This piece was republished by the Sociological Association of Aotearoa / New Zealand.
Ask any New Zealander this past week who the racist, anti feminist and immigrant-loathing individuals are bound for our shores and they would probably respond with ‘Lauren Southern’ or ‘Stefen Something’. Such was the chorus of hand flapping, cynically whipped up by our news media that these two Canadian nobodies were suddenly propelled into our national news cycle. Even more surprisingly then was that the visit of former Australian Prime Minister John Howard, a vastly more accomplished racist, anti feminist and immigrant-loathing old fart, passed by this weekend without much fanfare at all.
Unlike Stefan Molyneux and Lauren Southern, both of whom lacked the profile here 3 weeks ago to mobilise any more than a hundred odd angry sods, it was the Howard Government that successfully pioneered dog whistle politics to millions of Australian voters. It was also Howard who savaged the ideals of an inclusive Australia, showing just how effective outright lying can be. Howard’s masterful populism (much of which he co-opted from Pauline Hanson), was undoubtedly politicised during his 4 consecutive terms, at the expense of a more harmonious Australia.
So unapologetically divisive was Howard, it must be asked why no attempt was made to block his entry into New Zealand in the first place? Or at the very least, what happened to that loud mob of protesters primed to shout down a couple of B grade internet celebrities? Seemingly unimpeded by our Minister for Immigration Iain Lees-Galloway, Howard was instead headline act at the annual National Party conference. During his endearing rant, intended to rabble rouse the party’s conservative base, Howard opined that our electoral system was flawed and that the opposition National Party had been robbed of a 4th term in government.
That sounds a lot like incitement, sedition perhaps? Maybe Howard should have been thrown into detention until his character could be properly assessed.
Semi-joking aside, his speech, to be followed next week by Molyneux and Southern should provoke some thought as to why we so readily accept the ‘mainstreaming’ of rancid populism by our politicians, but not by others who are remarkably less significant. His visit also comes at a critical time in New Zealand politics with National Party faithful still licking their wounds following a not-so-poor result on election night. For that reason the choice by National to bring Howard over should be analysed through the recent political history of our trans Tasman neighbour.
Firstly, National voters are still angry (and the party knows it). While MMP produced a government that fitted closely enough with how the public expected it might, many National faithful felt aggrieved that much of Winston’s retirement-home constituency probably lean blue, suggesting that a majority of the voting public would have preferred a National / NZ First government. This all played out in an eerily similar way to the 2010 Australian Federal Election where a hung parliament gave 4 independent MPs the chance to decide the next government. Despite 3 of the 4 Independents hailing from traditionally conservative seats, 3 of the 4 decided to throw their support behind Labour and return the Gillard government to power. Maintaining widespread incredulity for the next 3 years was a useful way for the Liberal Party to keep it supporters active until the next election.

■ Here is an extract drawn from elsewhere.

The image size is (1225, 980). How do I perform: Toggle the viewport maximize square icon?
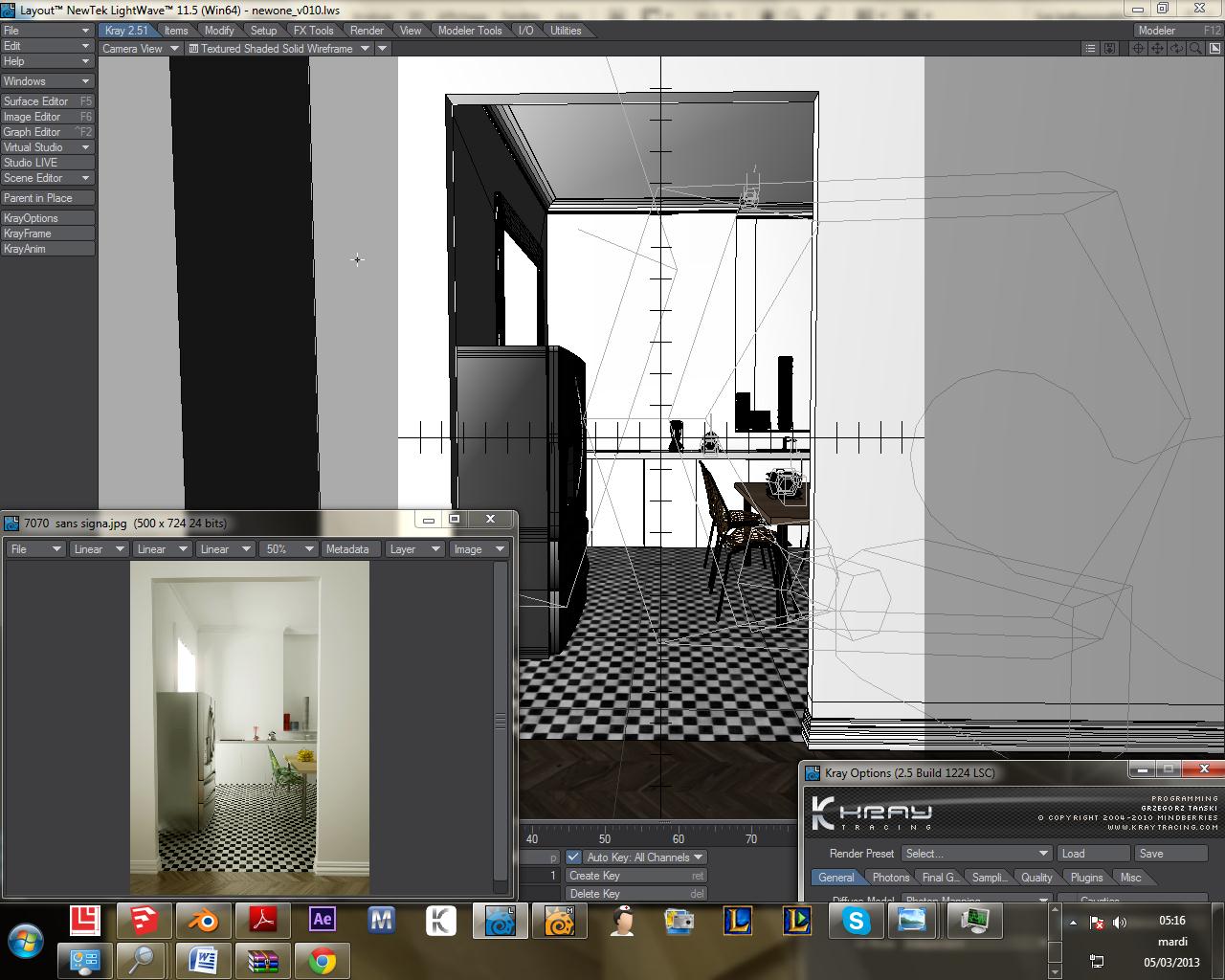tap(1213, 49)
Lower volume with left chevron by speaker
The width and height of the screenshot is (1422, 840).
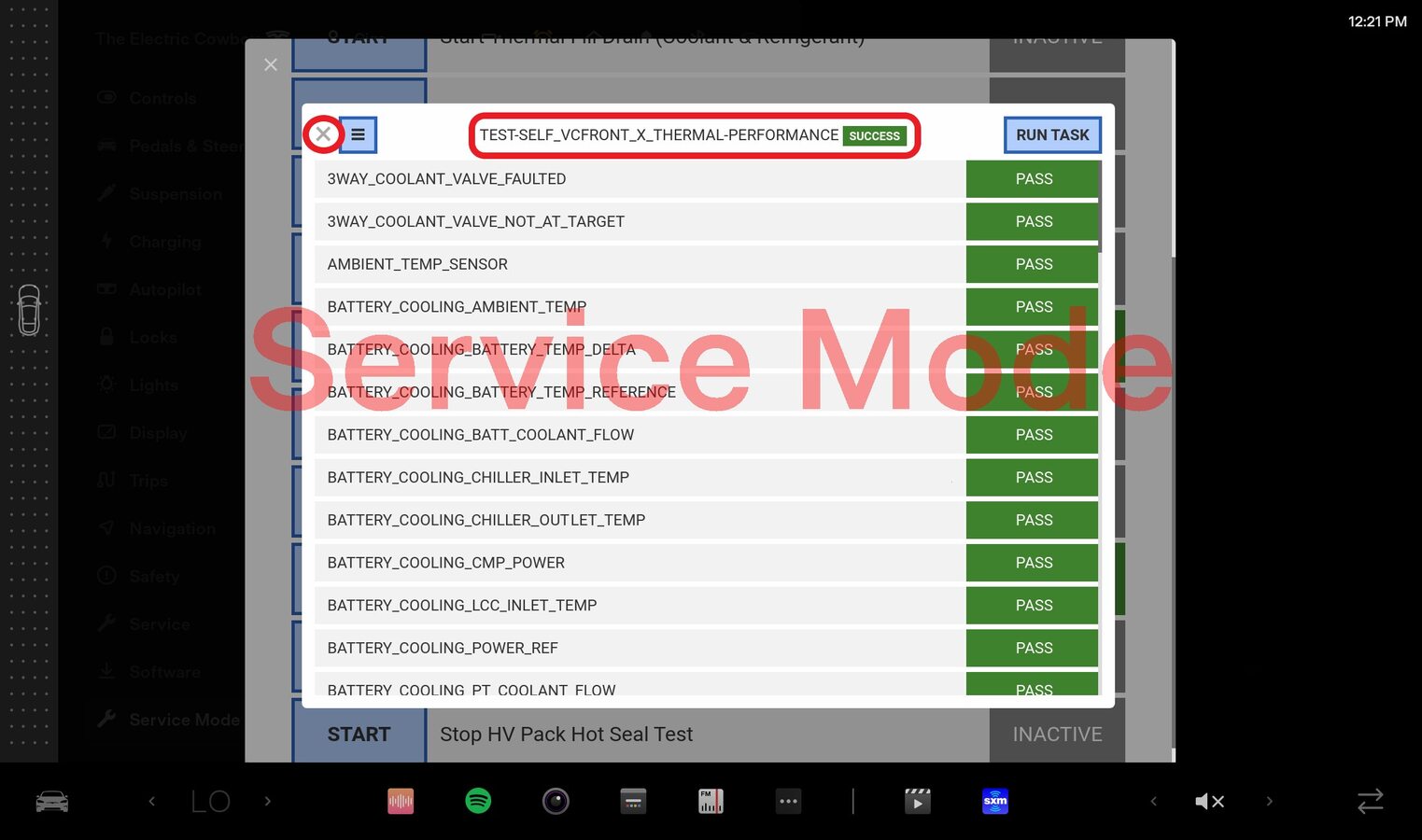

Secondly, tax cuts are easy while ‘doing stuff’ is hard; the Rudd government (2007 – 2010) tried doing both. Through raising the threshold on middle income brackets and instigating a series of poorly managed infrastructure programs, federal Labour pissed away wads of money faster than a full house of yobs at the MCG. The outcome was (cue the surprise) bloody terrible mate; ballooning fiscal deficits and shoddy workmanship all of which were rightfully eviscerated by the Australian media.
Enter 2018 and New Zealand Labour’s marquee housing policy: Kiwibuild. To be an unmitigated success, Labour must nurse Kiwibuild along parallel tightropes of ‘on time’ and ‘on budget’ while also meeting the public’s expectation of ‘affordable’ all while hoping that the existing property market (read: artificially inflated ponzi scheme) does not collapse. The Australian experience suggests that any (perceived) failure with Kiwibuild could be enough to propel Mr Bridges (or insert opposition MP here) into the role of Prime Minister at the next election. And if it were Mr Bridges to ride a wave of righteous vindication back into government, one might fairly characterise him as sufficiently close ideologically speaking to that of Tony Abbott, the man mentored by Howard who led the Australian Liberal Party to a landslide victory in 2013.
That’s what makes Howard so iconic to conservatives across Australasia and an attractive keynote speaker for National as they look to hustle their way back into power. Not only did Howard spend more than a decade freezing out a socially liberal reform agenda, he established a political culture of ‘traditional’ Australian values that aided his party’s return to office less than 6 years later. The consequence of National springing back in to government under Bridges would also be equally comparable to that of Abbot, as reforms earmarked by progressives (in areas such as criminal justice) are either unwound or kicked to touch.
Which again begs the question, who should the activists have been more animated about these past few weeks? Two uneducated Canadian Youtubers or a former Australian statesman?